Se le acusó de delatar a camaradas al ser detenido y torturado por la policía franquista. Tres militantes del PCE fueron fusilados y más de veinte fueron detenidos.

A Gallego le dieron once palizas de muerte. Las resistió todas, no delató a nadie. Mientras tanto detuvieron a Maria Teresa Urrutia, embarazada de siete meses. Lo interrogaron de nuevo. Desnudaron a Urrutia y la tumbaron en suelo. No muy lejos de él. Si no hablaba, le dijeron, la patearían hasta matarla. No era ningún farol, no hablaban a humo de pajas. Uno de los torturadores la propinó una fuerte patada entre las piernas. Gallego habló.
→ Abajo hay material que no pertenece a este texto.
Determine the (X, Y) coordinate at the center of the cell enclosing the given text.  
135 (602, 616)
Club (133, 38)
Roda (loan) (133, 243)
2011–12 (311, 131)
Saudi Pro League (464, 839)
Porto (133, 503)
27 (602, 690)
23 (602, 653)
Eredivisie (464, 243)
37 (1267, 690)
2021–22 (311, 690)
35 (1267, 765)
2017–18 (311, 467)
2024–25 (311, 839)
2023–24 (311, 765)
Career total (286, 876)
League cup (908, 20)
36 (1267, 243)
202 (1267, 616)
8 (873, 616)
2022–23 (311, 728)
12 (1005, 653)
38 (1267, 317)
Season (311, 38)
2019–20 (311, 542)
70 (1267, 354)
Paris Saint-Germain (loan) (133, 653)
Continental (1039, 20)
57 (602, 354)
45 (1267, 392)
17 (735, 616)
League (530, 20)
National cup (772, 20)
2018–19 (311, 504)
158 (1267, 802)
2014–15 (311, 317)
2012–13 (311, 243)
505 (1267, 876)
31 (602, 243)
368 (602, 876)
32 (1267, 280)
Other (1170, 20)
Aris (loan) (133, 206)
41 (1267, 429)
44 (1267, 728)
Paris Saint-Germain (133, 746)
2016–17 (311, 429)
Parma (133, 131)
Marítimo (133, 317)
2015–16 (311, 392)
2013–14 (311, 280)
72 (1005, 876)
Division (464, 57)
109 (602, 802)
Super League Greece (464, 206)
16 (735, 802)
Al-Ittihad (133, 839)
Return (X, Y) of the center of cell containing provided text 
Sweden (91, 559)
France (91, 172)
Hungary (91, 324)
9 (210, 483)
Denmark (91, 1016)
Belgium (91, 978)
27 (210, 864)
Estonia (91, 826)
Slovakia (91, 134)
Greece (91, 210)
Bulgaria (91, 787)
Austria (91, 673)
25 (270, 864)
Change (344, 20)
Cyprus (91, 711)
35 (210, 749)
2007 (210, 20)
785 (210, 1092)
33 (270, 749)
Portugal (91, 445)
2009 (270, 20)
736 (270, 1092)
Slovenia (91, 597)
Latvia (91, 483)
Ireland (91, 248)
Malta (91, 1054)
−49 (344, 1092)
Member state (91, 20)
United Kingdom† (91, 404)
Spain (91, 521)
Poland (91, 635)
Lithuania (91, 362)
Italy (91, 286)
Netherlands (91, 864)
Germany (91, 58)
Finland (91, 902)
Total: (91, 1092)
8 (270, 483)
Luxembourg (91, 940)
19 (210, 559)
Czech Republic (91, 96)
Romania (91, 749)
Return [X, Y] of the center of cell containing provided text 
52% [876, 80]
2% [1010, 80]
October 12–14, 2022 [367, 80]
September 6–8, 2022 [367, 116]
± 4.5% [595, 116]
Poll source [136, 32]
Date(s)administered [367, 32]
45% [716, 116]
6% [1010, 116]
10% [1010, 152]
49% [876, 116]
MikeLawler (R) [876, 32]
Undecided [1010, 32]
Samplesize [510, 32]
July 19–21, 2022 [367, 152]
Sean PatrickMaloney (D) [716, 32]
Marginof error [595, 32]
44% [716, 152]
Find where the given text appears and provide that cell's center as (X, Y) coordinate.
Antonio Pérez, cuñado de Fernando Claudín y compañero del propio Gallego, le comunicó la decisión que tomó el PCE al conocer lo sucedido. Gallego había sido expulsado del partido: había delatado a camaradas, algunos de ellos fueron fusilados. Gallego preguntó a su amigo: «¿qué hubieras hecho tú en mi lugar?». Antonio Pérez no pudo responder.

El funcionario policial que agredió salvajemente a Urrutia embarazada y había torturado a Gallego, y a muchos otros más, con asesoramiento médico cuando fue necesario, se jubiló años más tarde. Había cotizado largo tiempo. Le faltó poco para cobrar la pensión máxima. Nada hay en su historial que delate incumplimiento de alguna norma. Tampoco consta ninguna actuación violenta. Se le consideró durante largo tiempo «funcionario ejemplar».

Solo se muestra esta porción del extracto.